None of those teachings prepared her for what had been uncovered in her absence: unmitigated treachery to the most vulnerable in society.
Her uncle had been the subject of an extensive police investigation in the 1990s. In 1993 he was charged with 30 counts of indecent assault on young boys.
The assaults saw him imprisoned for 12 months and led to other charges for which he was jailed for 18 years.
More charges and jail time followed as the extent of his horrendous abuse of children was revealed.
Former Catholic priest Gerald Francis Ridsdale was convicted on further charges of the sexual abuse of 12 children.
He will now most likely die in prison.
As a child, Lou Ridsdale remembers family functions where cars had to be arranged in driveways so the family’s priest could get the ‘pole position’.
“You look back and think just what a privileged life he had,” says Ms Ridsdale.
“My grandmother put him on a pedestal, never knowing how far he had to fall; what a horrible ripple effect he has caused so many people, those that are here today and those that aren’t.”
In the face of what was being revealed, of the crimes that had been hidden and ignored by the church, Lou Ridsdale could have chosen to leave Ballarat again. Instead, she chose to make a difference.
For Ms Ridsdale, there seemed to be clear paths available to help give succour to the survivors of her uncle’s abuse. The first was her wholehearted support of the Loud Fence movement begun by Maureen Hatcher and others.

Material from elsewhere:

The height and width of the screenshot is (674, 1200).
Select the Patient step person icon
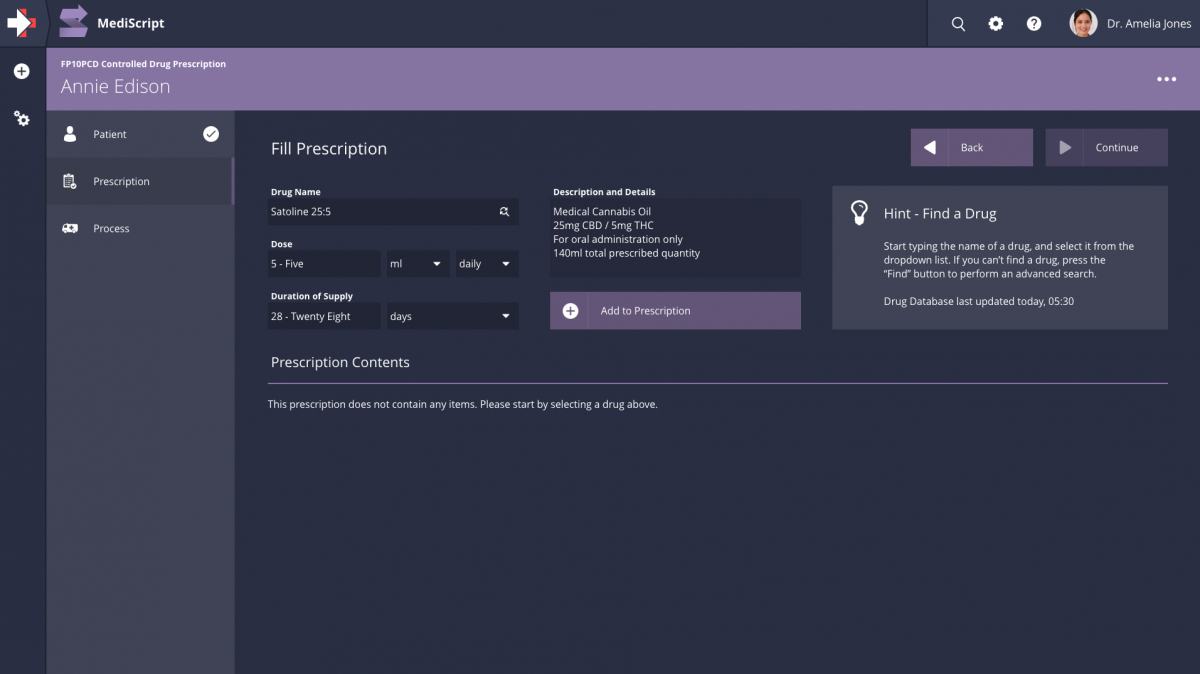(x=69, y=133)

“Anything that appears and no-one is sure where it came from, that kind of guerrilla movement – I gravitate towards that, because it amplifies what you're wanting to say. So many people don’t have a voice, so putting a ribbon on a fence is a voice in itself.”

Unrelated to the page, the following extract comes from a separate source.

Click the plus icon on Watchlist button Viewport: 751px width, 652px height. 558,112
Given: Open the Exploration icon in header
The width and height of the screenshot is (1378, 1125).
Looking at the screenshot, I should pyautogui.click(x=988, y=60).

In Melbourne, Lou Ridsdale working at legendary community radio station 3RRR and at RMIT’s television station Channel 31, where she worked on producing the program Under Melbourne Tonight and helped launch the careers of Rove McManus and Shaun Micallef’s Mad as Hell stalwart Stephen Hall.
She truly believes that strong community media can have palpable social outcomes.
“I think there is real power in communication,” she says.
“The fact that Loud Fences is a permanent fixture is wonderful, because it is not going away. The situation with the Catholic Church and the clergy in Ballarat – people are prepared to play the long game. You can’t unring that bell.
Her career as a music publicist and as one of the early production and ticket managers of the Meredith Music Festival are two of her great joys and lasting legacies, but she is most well known in Ballarat at present for her Food is Free Laneway, and the movement resonates with her.
“Ballarat has a really dark cloud at the moment, and there are people out there who are in such need that you wouldn’t imagine. Food is Free is about empowering people, about making them self-sufficient and giving people hope – and not letting themselves be defined by the traumas of their past.”